Cindy Sherman - Photographs New York Monday, April 4, 2016 | Phillips
  • Provenance

    Metro Pictures, New York
    Private Collection, New York

  • Literature

    Danto, Cindy Sherman: Untitled Film Stills, pl. 24
    Frankel, Cindy Sherman: The Complete Untitled Film Stills, p. 105
    Burton, Cindy Sherman, pl. 5
    Durand, Cindy Sherman, p. 243
    Krauss and Bryson, Cindy Sherman 1975-1993, p. 53
    Schirmer/Mosel, Cindy Sherman, pl. 23
    Schjeldahl, Cindy Sherman, pl. 23
    Pantheon, Cindy Sherman, pl. 23
    Suzuki, Cindy Sherman, p. 24
    Thames and Hudson, Cindy Sherman Retrospective, pl. 45
    The Museum of Modern Art, Cindy Sherman, p. 104

  • Catalogue Essay

    “Those roles are in a film: the women aren’t being lifelike, they’re acting. There are so many levels of artifice. I liked that whole jumble of ambiguity." Cindy Sherman

    Sherman’s groundbreaking series, Untitled Film Stills is comprised of sixty-nine black and white photographs in which Sherman poses herself in various stereotypical female roles inspired by B-grade movies of the 1950s and 60s. Acting not only as photographer, but also as director, set designer, costume designer and makeup artist, Sherman explores the various clichés of femininity deeply embedded in popular culture. The resulting images, of which the current lot is a prime example, force viewers to question the very validity of these long-existing stereotypes. In Untitled Film Still #37, Sherman is seen leaning on the mantle of a fireplace, smoking, in a seemingly deep daze, which is exemplified by the images low angle invoking the dramatic standards of narrative cinema.

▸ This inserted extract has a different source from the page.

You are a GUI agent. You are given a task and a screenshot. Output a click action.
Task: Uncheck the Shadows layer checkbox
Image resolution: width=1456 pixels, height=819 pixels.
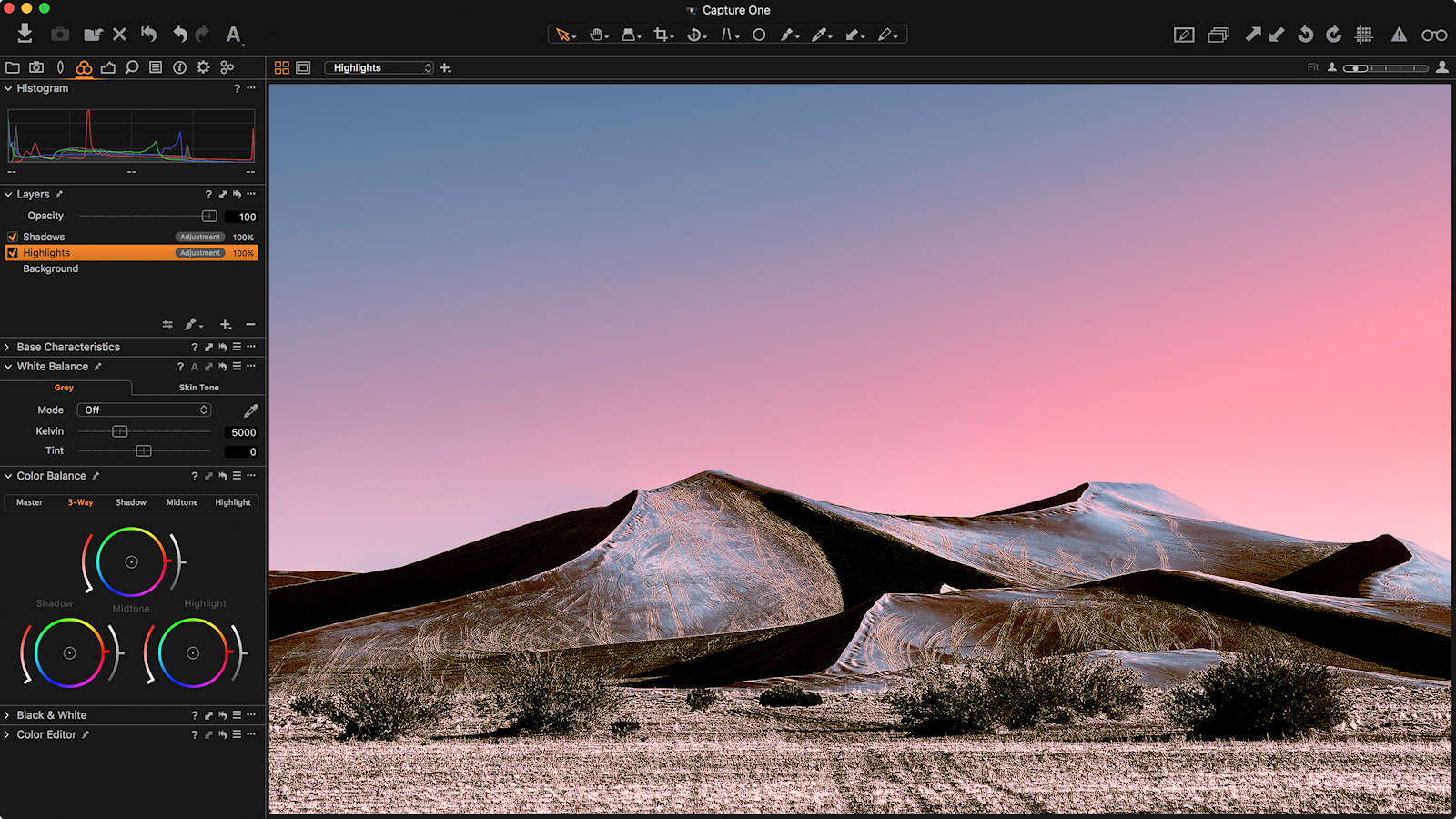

    Untitled Film Stills stands as Sherman’s most important and influential series of photographs. She eventually completed the series in 1980, stopping, when she ran out of clichés. In December 1995, the Museum of Modern Art, New York, acquired all sixty-nine black-and-white photographs in the series.

  • Artist Biography

    Cindy Sherman

    American • 1954

    Seminal to the Pictures Generation as well as contemporary photography and performance art, Cindy Sherman is a powerhouse art practitioner.  Wily and beguiling, Sherman's signature mode of art making involves transforming herself into a litany of characters, historical and fictional, that cross the lines of gender and culture. She startled contemporary art when, in 1977, she published a series of untitled film stills.

    Through mise-en-scène​ and movie-like make-up and costume, Sherman treats each photograph as a portrait, though never one of herself. She embodies her characters even if only for the image itself. Presenting subversion through mimicry, against tableaus of mass media and image-based messages of pop culture, Sherman takes on both art history and the art world.

    Though a shape-shifter, Sherman has become an art world celebrity in her own right. The subject of solo retrospectives across the world, including a blockbuster showing at the Museum of Modern Art, New York, and a frequent exhibitor at the Venice Biennale among other biennials, Sherman holds an inextricable place in contemporary art history.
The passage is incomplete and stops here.